Because hoop.dev is the only point that can block or approve commands, it is also the component that creates audit trails. When a developer asks Devin to delete a table, hoop.dev can pause the request and route it to an approver. Once approved, the command proceeds and the full interaction, including the request, approval step, execution, and response, is logged for later replay.

The setup phase still relies on OIDC or SAML providers to issue short‑lived tokens. Those tokens tell hoop.dev who is calling, but the enforcement – the audit trails, masking, and just‑in‑time approvals – happens inside hoop.dev’s gateway. This separation ensures that even a compromised token cannot bypass logging, because the gateway enforces policy on every packet that traverses it.
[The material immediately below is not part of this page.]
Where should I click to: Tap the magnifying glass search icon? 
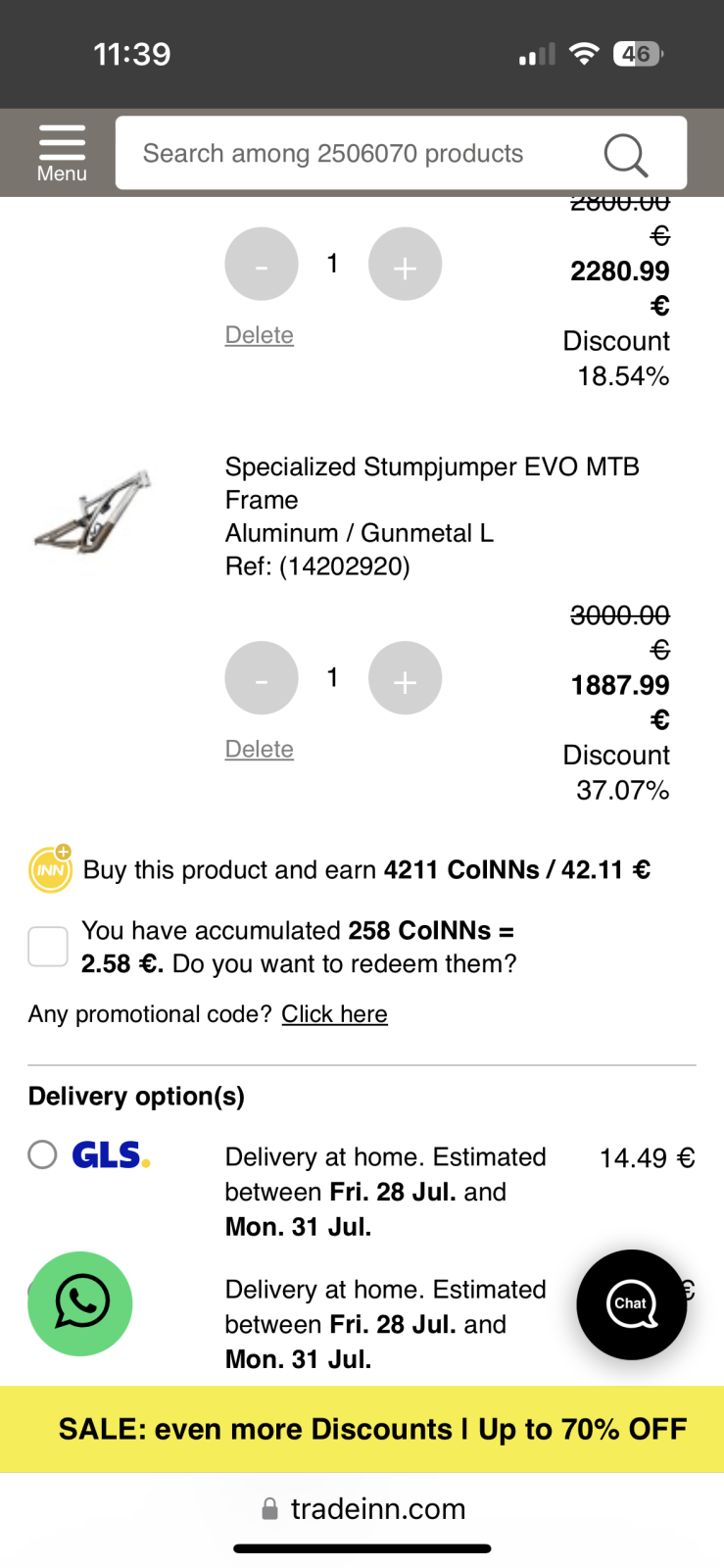pyautogui.click(x=625, y=155)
Deploying hoop.dev is straightforward. A Docker Compose file can launch the gateway and a network‑resident agent that lives next to Snowflake’s private endpoint. The agent holds the Snowflake credentials, so users and AI agents never see the secret. Detailed steps are covered in the getting‑started guide and the broader learn section. The source code and contribution guidelines are available on GitHub.

Key enforcement outcomes

• Full audit trails for every Devin‑initiated Snowflake query.
• Real‑time masking of sensitive columns before data reaches the AI agent.
• Just‑in‑time approval workflows for destructive or high‑risk statements.
• Session recording that can be replayed for forensic analysis.
• Zero‑knowledge handling of Snowflake credentials – the gateway, not the agent, ever sees the secret.

FAQ

Do I need to change my existing Snowflake users?

No. hoop.dev uses its own service identity to connect to Snowflake. Existing users and roles remain untouched; the gateway simply proxies the traffic.

Can I still use my CI pipelines with Devin?

Yes. CI jobs obtain an OIDC token, pass it to hoop.dev, and the gateway applies the same audit‑trail logic as interactive sessions.

What happens if the gateway is unavailable?

All traffic to Snowflake is forced through hoop.dev, so if the gateway is down the request fails. This fail‑closed behavior protects the database from untracked access.

By placing the enforcement point in the data path, hoop.dev gives you the audit trails you need to trust AI‑driven access to Snowflake while keeping credentials secure and providing real‑time visibility into every query.